Dr. Frédérique Laurent-Nègre

is a tenured research scientist of CNRS at EM2C Laboratory of CentraleSupélec and CNRS, member of the Fédération de Mathématiques. She is an expert in the field of mathematical modeling, numerical analysis and simulation of two-phase flows, with a special focus on moment methods for population balance equations for polydisperse sprays and soots. In the last ten years, she has built up, together with Marc Massot, an applied mathematics team in this engineering laboratory, fostering interdisciplinary research and innovative methods in her field of expertise, both in mathematics and for engineering applications in collaboration with research institutes such as IFPEn and ONERA, or with industry.

Abstract: Sprays and aerosols are present in many applications such as in internal combustion engines, where the injected fuel is atomized in a spray and soots are produced, or in solid rocket motors where alumina sprays comes from the combustion of aluminium particles added in the propellant. The size and eventually the velocity polydispersion of such populations of droplets or particles has then to be taken into account at a reasonable cost. For that purpose, moment methods represent an interesting strategy, eventually coupled with a discretization along the size variable. 

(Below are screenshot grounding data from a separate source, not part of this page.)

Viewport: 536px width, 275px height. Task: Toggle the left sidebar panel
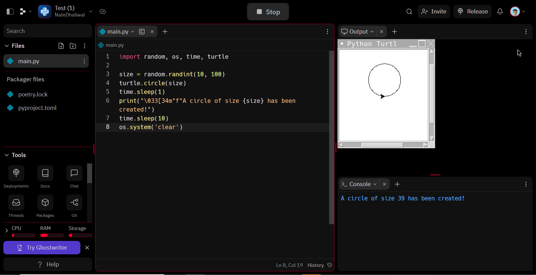(x=10, y=11)
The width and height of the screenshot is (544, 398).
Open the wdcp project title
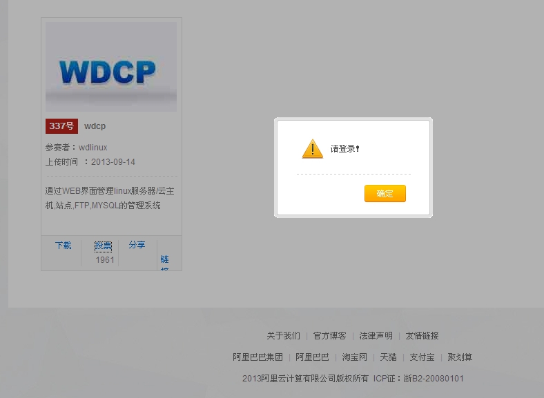[x=95, y=126]
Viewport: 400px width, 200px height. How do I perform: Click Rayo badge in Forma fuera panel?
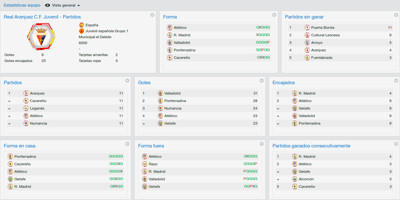(145, 164)
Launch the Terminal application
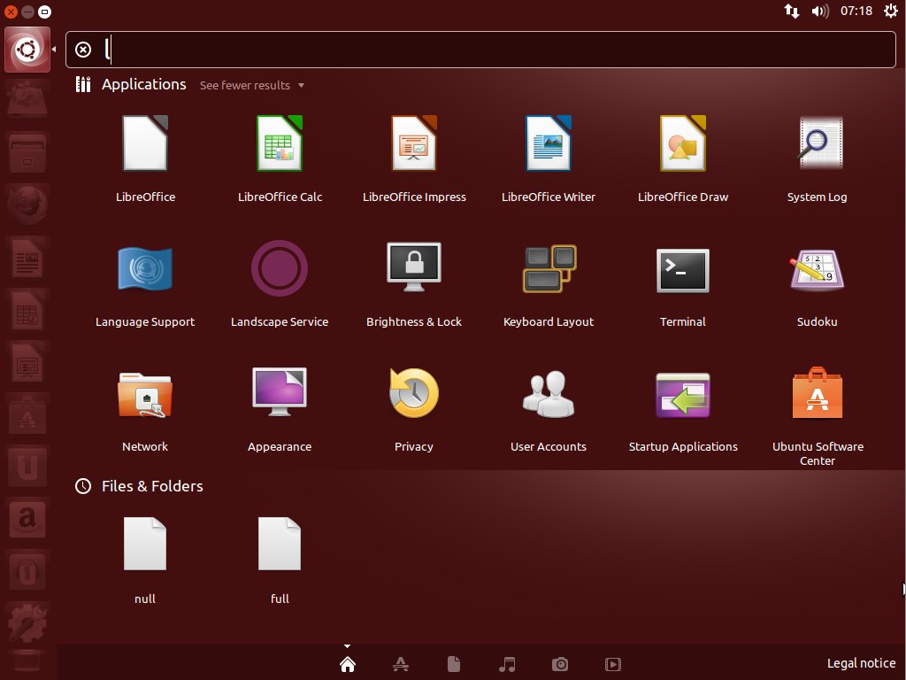This screenshot has width=906, height=680. click(x=683, y=270)
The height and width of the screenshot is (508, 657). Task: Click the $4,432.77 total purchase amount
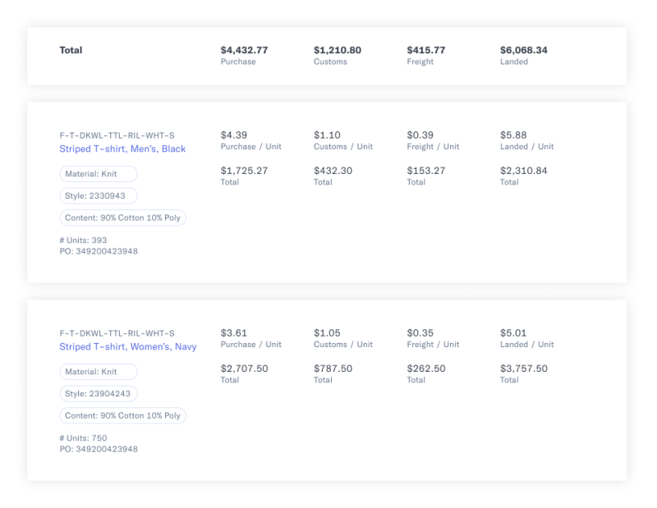244,50
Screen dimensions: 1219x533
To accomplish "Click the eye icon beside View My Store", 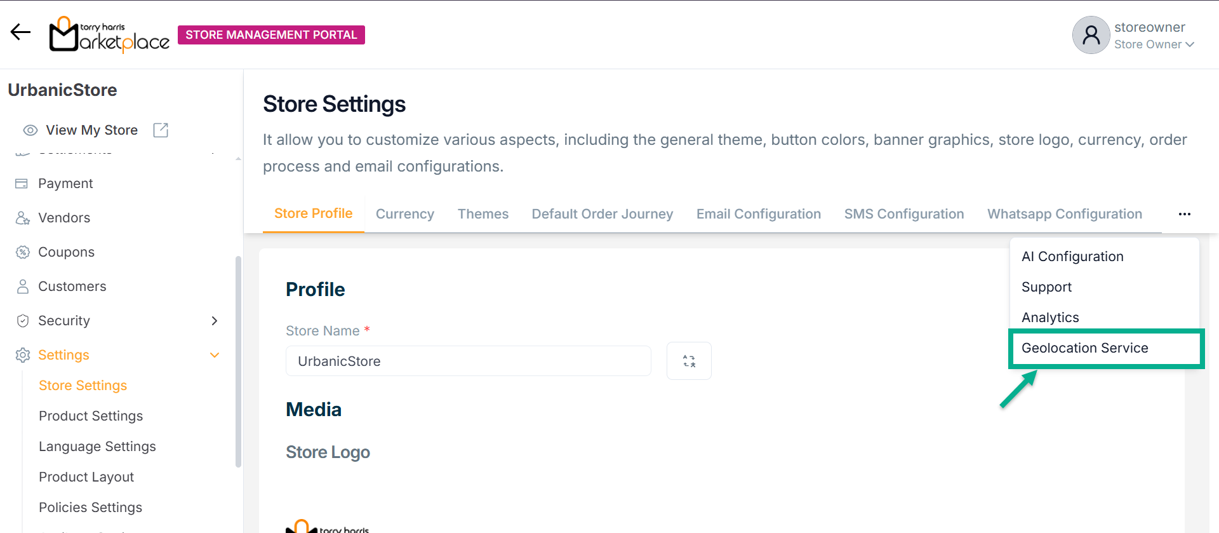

The course will address the Mathematical basis of moment methods, the derivation of the moment equations from the (Generalized) Population Balance Equation, leading to a hierarchy of models and then, numerical schemes adapted to the mathematical properties of the obtained equations and allowing to preserve the realizability of the moments. Some examples of applications will also be shown.

Prof. Philip J. Smith

is professor of Chemical Engineering at the University of Utah Professor and director of the Institute for Clean and Secure Energy (ICSE). He is also the chair of the American Flame Research Committee (AFRC) of the International Flame Research Foundation. Until 2010, Prof. Smith has been responsible for the hydrocarbon fire simulation aspects of CSAFE, the Center for the Simulation of Accidental Fires and Explosions, one of five DOE funded Advanced Simulation and Computing (ASC) university alliance centers. A number of continuing projects built upon the C-SAFE legacy. These include The Carbon-Capture Multidisciplinary Simulation Center (CCMSC).  CCMSC is a National Nuclear Security Administration (NNSA) multidisciplinary center of excellence in the emerging field of predictive science, funded by NNSA’s Predictive Science Academic Alliance Program II (PSAAP II).

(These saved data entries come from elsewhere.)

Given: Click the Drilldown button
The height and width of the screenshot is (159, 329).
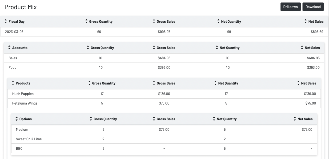Looking at the screenshot, I should 290,7.
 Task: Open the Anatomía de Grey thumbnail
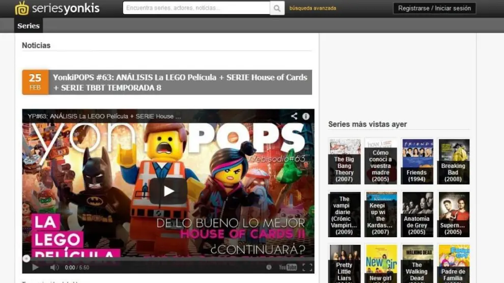click(417, 214)
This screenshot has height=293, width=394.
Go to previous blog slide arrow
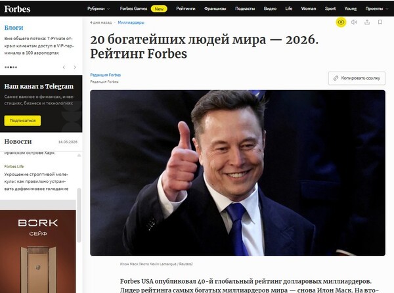(x=64, y=67)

Abstract: Predictions from computer simulations are increasingly being used to make decisions for society. The value of the computer simulation is proportional to the confidence placed in the uncertainty associated with the prediction. Multi-scale, multi-physics predictions are particularly susceptible to uncertainties in the model form used to represent the physical phenomena driving the predictive quantity of interest. These uncertainties can only by quantified through a formal evaluation of consistency between the simulations and the measurements. But, seldom can the measurements be made in the system where the prediction is sought; nor can the measurements be made with the degree of accuracy desired. While both of these constraints confound the uncertainty analysis; the predictivity objective will be most effectively realized when the model form follows the maxim Roger Sessions attributed to Albert Einstein: “Everything should be made as simple as possible, but not simpler." A methodology for performing top-down, hierarchical collaboration between experimental and simulation data to quantify predictivity in the presence of model form uncertainty will be shown through the example of a multi-phase, reacting-flow power boiler application.